Life Love Loss

January 9th, 2010

Scott called from work this week with news.  News you know you don’t want to hear.   A young friend of ours had died suddenly of a brain aneurysm.  She had a true brightness about her, and used her life to it’s full potential, helping others.  She was an activist, an advocate, an awesome person.

I told Bob that Daddy would be upset when he came home, that a friend had died.  Bob is three, so he had some practical questions, which I answered.  Bob then asked if she would be coming back, and I said no, when people die it’s just like any other creature, that’s it.  He insisted she’d come back, and I again said no.  Then he says, “but when she comes back, she’ll come back as a new girl.”
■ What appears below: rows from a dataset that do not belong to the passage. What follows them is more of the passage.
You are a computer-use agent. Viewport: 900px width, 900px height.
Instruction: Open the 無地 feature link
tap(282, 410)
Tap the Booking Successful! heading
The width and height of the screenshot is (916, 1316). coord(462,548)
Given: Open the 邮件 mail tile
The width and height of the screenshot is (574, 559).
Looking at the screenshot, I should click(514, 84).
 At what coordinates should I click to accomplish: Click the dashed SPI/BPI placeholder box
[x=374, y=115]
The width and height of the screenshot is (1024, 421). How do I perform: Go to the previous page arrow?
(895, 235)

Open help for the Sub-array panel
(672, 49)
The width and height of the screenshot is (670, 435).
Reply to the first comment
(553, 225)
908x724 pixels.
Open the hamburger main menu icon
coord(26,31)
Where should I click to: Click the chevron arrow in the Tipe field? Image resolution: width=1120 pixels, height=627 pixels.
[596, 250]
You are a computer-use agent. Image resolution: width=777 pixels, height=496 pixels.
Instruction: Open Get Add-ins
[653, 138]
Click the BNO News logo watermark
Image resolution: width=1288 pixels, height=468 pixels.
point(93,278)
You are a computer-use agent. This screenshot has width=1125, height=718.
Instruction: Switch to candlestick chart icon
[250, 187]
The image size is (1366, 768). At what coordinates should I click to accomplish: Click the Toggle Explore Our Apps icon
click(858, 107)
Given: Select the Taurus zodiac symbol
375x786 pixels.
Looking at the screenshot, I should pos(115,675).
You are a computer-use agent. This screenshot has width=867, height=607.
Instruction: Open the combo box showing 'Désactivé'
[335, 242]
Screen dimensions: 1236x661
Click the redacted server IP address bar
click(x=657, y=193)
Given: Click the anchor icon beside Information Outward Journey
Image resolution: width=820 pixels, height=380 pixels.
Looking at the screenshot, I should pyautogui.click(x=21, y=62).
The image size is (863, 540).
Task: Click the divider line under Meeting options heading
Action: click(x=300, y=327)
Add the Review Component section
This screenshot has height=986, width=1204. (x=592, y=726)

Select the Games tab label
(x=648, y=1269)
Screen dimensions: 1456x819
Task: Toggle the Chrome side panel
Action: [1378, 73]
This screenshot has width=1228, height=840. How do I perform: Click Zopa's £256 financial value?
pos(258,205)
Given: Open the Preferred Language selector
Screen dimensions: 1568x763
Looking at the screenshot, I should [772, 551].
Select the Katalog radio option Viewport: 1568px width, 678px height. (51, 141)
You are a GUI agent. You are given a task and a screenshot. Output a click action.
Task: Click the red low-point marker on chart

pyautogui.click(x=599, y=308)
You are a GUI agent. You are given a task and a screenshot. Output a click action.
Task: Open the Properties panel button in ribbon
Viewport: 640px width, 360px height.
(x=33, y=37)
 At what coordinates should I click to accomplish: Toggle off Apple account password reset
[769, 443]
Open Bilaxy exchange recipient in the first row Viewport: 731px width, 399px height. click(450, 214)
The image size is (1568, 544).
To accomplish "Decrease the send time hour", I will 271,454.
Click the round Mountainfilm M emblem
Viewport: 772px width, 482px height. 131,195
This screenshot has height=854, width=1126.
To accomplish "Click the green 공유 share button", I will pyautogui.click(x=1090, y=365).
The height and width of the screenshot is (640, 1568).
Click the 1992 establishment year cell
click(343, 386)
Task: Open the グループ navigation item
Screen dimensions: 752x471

Sometimes I wonder if children have the answers, because I certainly don’t.  Not even a little.  No part of me understands how this was “her time” to pass.

Our remarkable friend was a full body organ donor.  I have been told that she has helped 72 different people, in her final act of generosity.  I can think of nothing greater.

You can’t take it with you.

Please, sign your donor cards.

Marsha Ellen Meidow

23 Responses to “Life Love Loss”

  1. Kristina says:

    wow.

    I got goose bumps from a few different aspects of your post. I won’t detail them; no need to rehash, but 72?! So cool. I’ll bet that would have made her happy.

  2. Bethany says:

    “but when she comes back, she’ll come back as a new girl.”

    this is still giving me shivers five minutes after reading it.

    they know. i really believe they do.

  3. Sarah says:

    My friend’s roommate Amanda was murdered several years ago, and the one bright spot in the whole ordeal was her heart. Amanda was also a full body organ donor, and her heart went to a Japanese girl. In life, Amanda was absolutely obsessed with Japan, and went as far as to call herself Omi and teach herself Japanese! Knowing that her heart lives on in a place she loves keeps all of us going.

    There is nothing sexier than selflessness. There is nothing sexier than seeing the bigger picture.

    Oh! Also, I want to squeeze Bob for that one! What a bright and beautiful spot in the world that boy is! :D

  4. Jamie says:

    My first husband had a brain aneurysm at age 28 (16 years ago) I had nagged and nagged him to be an organ donor, he finally relented to shut me up (I think). When he passed away, he saved the lives of 8 people – some of whom I still have some contact with.

    The person who recieved his heart and lungs is doing well – it was his daughter who contacted me a few years after the donation. It still helps to know they are well because he donated – even if it was just to get me off his case.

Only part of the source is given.